In the records from the line containing "This screenshot has height=768, width=1366." down through the line containing "This screenshot has width=1092, height=614.", swap "Cursor" for "Pointer" and write those lines out again with nothing else altered.

▶

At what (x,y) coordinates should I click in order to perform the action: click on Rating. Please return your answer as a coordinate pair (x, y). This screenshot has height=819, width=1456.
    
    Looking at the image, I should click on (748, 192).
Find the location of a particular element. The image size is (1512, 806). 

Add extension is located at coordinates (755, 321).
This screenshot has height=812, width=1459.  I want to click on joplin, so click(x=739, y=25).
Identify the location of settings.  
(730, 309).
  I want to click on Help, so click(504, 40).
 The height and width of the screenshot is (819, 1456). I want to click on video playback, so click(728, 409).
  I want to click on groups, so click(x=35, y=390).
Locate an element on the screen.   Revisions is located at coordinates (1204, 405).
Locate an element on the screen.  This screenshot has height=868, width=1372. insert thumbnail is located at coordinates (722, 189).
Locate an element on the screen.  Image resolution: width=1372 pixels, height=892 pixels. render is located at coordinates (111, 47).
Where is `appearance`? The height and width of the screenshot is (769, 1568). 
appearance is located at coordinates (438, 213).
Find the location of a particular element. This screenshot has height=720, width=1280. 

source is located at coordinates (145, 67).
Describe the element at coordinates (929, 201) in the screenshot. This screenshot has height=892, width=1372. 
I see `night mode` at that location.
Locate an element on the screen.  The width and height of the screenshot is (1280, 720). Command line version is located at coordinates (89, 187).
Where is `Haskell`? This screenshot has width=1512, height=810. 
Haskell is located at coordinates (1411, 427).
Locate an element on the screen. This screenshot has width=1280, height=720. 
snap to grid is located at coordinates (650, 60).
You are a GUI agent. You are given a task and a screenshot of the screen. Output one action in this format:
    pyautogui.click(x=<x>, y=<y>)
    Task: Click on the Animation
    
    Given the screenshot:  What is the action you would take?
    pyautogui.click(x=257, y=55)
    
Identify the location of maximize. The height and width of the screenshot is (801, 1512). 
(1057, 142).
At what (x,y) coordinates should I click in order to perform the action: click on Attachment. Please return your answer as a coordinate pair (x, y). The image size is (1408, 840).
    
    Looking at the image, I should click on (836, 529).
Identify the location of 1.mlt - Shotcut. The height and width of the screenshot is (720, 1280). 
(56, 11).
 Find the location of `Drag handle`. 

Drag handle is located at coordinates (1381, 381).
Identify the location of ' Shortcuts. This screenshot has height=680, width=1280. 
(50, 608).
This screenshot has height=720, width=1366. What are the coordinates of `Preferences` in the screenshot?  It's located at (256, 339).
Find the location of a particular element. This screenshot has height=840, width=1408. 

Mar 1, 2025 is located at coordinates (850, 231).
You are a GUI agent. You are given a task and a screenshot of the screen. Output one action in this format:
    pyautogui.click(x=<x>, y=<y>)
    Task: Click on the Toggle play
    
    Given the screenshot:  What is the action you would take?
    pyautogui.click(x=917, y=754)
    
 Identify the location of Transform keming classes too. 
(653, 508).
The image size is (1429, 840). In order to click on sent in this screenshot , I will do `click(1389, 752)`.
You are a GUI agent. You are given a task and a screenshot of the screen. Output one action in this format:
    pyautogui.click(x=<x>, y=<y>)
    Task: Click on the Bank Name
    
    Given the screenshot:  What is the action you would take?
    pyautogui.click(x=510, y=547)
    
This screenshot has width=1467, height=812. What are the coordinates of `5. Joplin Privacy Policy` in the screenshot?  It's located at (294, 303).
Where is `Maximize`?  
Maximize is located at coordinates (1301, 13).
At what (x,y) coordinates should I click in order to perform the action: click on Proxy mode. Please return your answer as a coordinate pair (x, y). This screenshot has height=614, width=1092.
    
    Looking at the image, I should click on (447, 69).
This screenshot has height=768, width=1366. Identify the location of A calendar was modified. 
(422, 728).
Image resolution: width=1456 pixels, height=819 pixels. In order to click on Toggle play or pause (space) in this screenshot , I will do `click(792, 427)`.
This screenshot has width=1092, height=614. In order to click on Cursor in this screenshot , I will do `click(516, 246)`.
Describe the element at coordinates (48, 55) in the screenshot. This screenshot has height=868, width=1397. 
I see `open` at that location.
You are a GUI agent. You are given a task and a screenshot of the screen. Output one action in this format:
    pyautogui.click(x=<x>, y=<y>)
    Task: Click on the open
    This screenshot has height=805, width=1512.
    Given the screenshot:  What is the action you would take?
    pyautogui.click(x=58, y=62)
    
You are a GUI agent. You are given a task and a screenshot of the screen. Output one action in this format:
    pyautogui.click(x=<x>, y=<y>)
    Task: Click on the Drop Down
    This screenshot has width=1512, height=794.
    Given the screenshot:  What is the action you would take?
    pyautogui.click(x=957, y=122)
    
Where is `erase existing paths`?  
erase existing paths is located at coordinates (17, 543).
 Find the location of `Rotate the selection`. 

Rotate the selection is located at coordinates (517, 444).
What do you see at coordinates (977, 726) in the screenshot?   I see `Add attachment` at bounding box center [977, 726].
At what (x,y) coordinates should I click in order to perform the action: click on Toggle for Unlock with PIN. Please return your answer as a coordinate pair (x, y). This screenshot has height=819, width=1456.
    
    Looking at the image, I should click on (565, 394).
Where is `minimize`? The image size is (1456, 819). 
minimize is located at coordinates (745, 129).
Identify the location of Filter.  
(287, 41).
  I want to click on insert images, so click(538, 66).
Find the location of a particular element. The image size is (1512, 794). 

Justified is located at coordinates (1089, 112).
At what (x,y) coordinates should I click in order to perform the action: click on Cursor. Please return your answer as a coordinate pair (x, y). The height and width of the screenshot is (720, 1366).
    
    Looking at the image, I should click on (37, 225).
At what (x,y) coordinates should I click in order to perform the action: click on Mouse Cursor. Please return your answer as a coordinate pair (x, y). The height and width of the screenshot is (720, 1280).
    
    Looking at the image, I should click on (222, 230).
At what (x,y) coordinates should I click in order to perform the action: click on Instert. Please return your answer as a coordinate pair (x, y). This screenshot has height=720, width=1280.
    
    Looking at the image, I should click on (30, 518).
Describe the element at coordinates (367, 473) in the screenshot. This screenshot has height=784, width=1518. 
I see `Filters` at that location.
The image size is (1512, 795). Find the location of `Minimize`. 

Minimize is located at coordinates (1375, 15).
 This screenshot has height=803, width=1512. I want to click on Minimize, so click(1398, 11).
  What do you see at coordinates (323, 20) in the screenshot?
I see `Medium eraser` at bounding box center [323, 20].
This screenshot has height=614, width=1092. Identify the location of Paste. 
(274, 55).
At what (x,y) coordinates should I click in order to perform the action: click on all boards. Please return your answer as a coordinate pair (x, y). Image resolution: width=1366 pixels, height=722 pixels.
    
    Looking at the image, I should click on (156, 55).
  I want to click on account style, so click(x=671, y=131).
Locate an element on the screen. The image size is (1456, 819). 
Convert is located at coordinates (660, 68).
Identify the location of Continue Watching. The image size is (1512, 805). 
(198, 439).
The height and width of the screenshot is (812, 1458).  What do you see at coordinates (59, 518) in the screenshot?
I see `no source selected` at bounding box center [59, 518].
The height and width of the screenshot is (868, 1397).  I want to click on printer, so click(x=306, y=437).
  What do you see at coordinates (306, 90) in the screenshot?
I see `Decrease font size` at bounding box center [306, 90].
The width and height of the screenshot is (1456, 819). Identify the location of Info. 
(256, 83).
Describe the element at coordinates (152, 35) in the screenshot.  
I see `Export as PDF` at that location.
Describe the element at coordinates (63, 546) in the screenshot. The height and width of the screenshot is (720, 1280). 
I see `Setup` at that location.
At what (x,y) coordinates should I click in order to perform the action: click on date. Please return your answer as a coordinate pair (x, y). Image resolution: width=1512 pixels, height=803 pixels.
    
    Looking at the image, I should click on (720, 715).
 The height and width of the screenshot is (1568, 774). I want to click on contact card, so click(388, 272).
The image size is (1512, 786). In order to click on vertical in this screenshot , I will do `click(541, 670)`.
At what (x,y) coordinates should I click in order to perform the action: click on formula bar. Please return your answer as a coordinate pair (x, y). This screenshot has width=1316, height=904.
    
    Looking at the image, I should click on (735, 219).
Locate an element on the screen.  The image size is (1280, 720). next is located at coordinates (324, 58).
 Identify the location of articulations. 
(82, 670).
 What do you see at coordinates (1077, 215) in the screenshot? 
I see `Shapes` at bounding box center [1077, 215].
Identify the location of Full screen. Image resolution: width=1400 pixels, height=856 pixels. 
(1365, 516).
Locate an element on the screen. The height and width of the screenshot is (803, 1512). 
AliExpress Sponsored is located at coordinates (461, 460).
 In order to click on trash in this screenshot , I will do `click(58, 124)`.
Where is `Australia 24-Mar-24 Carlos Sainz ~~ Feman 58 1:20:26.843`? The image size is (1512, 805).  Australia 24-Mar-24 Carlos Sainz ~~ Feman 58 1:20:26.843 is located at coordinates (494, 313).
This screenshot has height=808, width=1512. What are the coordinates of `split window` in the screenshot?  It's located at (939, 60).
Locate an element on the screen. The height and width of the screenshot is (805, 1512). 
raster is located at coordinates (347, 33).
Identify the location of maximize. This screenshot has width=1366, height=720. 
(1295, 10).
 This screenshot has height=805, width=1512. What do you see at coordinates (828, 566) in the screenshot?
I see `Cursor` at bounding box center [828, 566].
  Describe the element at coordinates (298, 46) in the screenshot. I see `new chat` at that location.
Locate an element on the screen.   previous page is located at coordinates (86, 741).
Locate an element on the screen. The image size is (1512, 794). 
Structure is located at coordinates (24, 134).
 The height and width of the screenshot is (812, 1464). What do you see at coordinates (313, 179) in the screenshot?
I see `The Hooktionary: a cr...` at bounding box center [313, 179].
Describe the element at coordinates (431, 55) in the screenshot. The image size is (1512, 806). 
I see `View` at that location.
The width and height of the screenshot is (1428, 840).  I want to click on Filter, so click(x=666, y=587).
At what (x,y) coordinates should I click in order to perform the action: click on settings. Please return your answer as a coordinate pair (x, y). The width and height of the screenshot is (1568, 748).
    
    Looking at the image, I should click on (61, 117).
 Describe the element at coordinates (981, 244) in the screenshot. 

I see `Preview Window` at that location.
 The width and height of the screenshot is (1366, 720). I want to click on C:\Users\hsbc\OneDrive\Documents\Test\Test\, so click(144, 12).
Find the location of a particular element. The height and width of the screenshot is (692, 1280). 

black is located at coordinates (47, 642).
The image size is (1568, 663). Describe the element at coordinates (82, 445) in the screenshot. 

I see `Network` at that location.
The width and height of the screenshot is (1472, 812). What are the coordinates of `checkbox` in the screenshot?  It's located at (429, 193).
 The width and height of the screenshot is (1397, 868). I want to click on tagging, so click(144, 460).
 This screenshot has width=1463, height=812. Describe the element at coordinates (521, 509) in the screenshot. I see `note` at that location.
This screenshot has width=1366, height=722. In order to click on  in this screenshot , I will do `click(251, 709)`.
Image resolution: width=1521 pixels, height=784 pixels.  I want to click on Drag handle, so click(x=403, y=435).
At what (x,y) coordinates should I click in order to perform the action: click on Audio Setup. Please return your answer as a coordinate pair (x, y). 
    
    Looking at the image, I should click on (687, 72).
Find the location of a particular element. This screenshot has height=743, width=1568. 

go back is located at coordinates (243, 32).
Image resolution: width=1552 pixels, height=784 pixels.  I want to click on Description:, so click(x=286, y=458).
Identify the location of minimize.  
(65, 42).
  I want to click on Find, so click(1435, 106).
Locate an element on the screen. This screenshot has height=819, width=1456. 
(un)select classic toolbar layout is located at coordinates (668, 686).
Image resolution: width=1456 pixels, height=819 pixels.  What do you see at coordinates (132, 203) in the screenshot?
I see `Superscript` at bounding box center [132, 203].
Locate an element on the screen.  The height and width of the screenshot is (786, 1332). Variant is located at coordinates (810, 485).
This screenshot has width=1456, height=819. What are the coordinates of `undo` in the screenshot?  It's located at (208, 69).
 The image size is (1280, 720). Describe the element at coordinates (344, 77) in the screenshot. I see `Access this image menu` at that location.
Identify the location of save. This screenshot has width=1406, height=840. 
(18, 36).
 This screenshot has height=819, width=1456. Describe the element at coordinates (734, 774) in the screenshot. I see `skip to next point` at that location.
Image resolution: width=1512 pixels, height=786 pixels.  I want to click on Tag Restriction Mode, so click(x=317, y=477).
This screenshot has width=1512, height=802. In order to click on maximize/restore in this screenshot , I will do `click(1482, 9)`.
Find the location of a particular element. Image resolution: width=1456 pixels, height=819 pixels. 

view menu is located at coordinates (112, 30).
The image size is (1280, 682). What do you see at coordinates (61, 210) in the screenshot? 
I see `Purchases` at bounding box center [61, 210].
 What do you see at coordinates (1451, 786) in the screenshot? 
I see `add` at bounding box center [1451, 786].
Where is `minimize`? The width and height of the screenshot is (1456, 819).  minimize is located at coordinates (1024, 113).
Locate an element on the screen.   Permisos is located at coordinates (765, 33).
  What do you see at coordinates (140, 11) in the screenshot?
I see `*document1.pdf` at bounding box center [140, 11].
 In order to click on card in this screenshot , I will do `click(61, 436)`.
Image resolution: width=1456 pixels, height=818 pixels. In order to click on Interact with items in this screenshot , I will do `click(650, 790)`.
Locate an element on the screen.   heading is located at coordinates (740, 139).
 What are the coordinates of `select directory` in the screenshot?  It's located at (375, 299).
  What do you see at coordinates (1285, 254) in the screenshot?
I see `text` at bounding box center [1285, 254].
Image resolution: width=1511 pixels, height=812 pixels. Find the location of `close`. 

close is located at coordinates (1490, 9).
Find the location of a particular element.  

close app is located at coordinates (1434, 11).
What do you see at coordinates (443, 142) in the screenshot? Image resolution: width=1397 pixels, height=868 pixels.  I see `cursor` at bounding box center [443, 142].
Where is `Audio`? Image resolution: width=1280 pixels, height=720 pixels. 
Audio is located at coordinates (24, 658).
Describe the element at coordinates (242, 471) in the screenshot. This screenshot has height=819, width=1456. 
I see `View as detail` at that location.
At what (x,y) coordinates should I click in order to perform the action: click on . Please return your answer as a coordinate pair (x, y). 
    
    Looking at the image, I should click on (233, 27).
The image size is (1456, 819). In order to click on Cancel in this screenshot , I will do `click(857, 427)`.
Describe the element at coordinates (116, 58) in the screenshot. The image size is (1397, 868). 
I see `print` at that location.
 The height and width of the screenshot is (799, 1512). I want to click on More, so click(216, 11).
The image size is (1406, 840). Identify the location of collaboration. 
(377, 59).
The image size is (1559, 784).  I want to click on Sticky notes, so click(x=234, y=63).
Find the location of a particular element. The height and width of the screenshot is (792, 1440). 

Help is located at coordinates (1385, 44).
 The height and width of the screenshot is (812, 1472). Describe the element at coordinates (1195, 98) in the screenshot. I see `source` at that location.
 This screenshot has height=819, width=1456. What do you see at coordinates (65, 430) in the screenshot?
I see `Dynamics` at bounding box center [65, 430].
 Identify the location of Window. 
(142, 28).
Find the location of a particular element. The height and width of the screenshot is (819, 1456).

◀

■ Response below ■
This screenshot has height=768, width=1366. Identify the location of A calendar was modified. 
(422, 728).
Image resolution: width=1456 pixels, height=819 pixels. In order to click on Toggle play or pause (space) in this screenshot , I will do `click(792, 427)`.
This screenshot has width=1092, height=614. In order to click on Pointer in this screenshot , I will do `click(516, 246)`.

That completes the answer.